--- Problem description ---
Please set down, exactly as written, the line containing "Drankjes en cocktails (371, 2369)" and every line after it through the end of the records.

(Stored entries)
- Opening Delimiter -

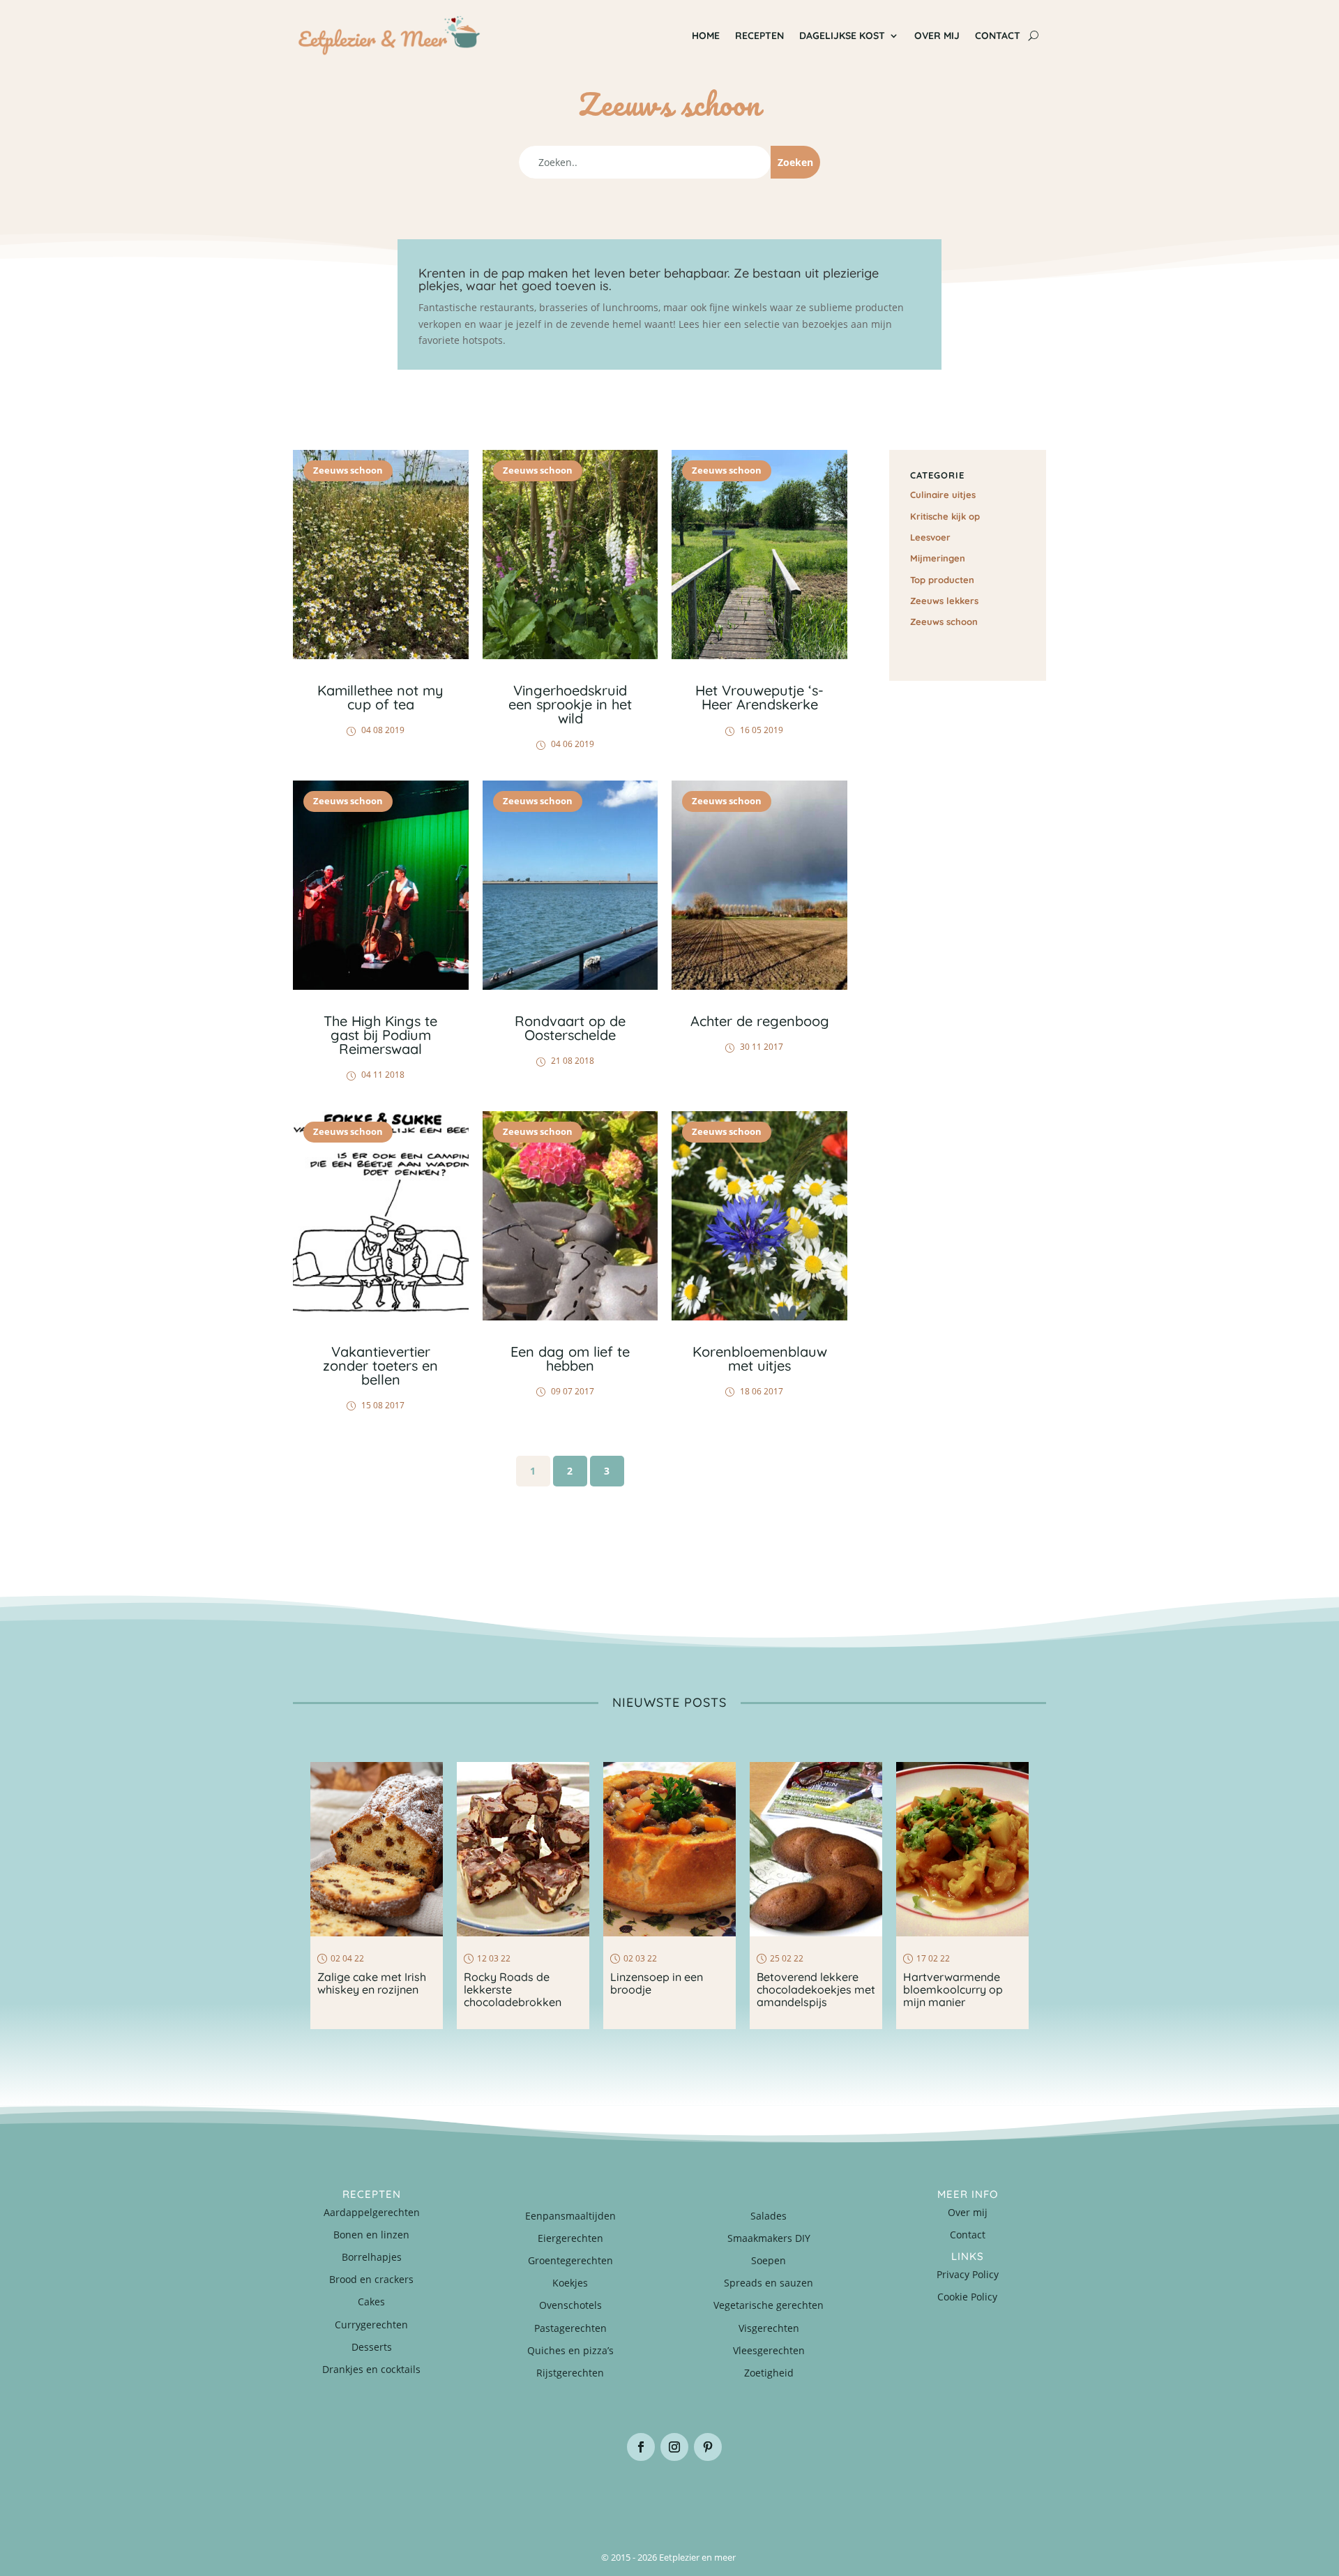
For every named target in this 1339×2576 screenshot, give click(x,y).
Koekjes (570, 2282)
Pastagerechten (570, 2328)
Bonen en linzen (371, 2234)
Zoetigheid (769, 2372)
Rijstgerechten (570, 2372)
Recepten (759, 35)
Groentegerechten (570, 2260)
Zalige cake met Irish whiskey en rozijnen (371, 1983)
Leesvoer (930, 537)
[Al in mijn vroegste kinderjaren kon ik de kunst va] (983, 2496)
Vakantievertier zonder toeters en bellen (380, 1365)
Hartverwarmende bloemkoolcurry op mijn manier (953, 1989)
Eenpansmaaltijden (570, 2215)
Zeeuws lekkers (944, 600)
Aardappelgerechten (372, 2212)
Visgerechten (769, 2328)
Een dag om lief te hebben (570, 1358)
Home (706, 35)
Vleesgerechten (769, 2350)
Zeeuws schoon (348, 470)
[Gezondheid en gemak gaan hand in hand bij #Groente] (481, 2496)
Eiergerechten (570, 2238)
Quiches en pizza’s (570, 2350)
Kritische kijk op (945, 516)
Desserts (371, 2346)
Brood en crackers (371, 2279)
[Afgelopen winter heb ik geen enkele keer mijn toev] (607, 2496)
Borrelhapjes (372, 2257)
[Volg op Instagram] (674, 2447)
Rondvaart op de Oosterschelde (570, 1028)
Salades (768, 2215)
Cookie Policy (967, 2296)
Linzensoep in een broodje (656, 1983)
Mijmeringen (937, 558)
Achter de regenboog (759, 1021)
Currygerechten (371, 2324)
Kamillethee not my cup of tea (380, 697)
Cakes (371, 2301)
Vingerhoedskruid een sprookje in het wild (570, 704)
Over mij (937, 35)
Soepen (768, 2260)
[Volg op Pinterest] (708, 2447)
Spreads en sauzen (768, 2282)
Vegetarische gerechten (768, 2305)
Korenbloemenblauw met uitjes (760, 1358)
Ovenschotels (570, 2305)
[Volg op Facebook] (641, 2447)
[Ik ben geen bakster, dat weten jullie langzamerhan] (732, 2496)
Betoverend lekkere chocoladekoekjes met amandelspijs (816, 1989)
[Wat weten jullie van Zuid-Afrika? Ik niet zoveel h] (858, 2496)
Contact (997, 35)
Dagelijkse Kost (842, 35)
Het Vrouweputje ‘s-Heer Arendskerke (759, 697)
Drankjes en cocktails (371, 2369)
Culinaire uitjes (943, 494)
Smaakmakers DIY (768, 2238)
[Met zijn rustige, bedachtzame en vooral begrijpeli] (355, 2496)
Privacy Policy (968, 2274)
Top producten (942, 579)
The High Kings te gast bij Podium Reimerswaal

- Closing Delimiter -

--- Written answer ---
Drankjes en cocktails (371, 2369)
Culinaire uitjes (943, 494)
Smaakmakers DIY (768, 2238)
[Met zijn rustige, bedachtzame en vooral begrijpeli] (355, 2496)
Privacy Policy (968, 2274)
Top producten (942, 579)
The High Kings te gast bij Podium Reimerswaal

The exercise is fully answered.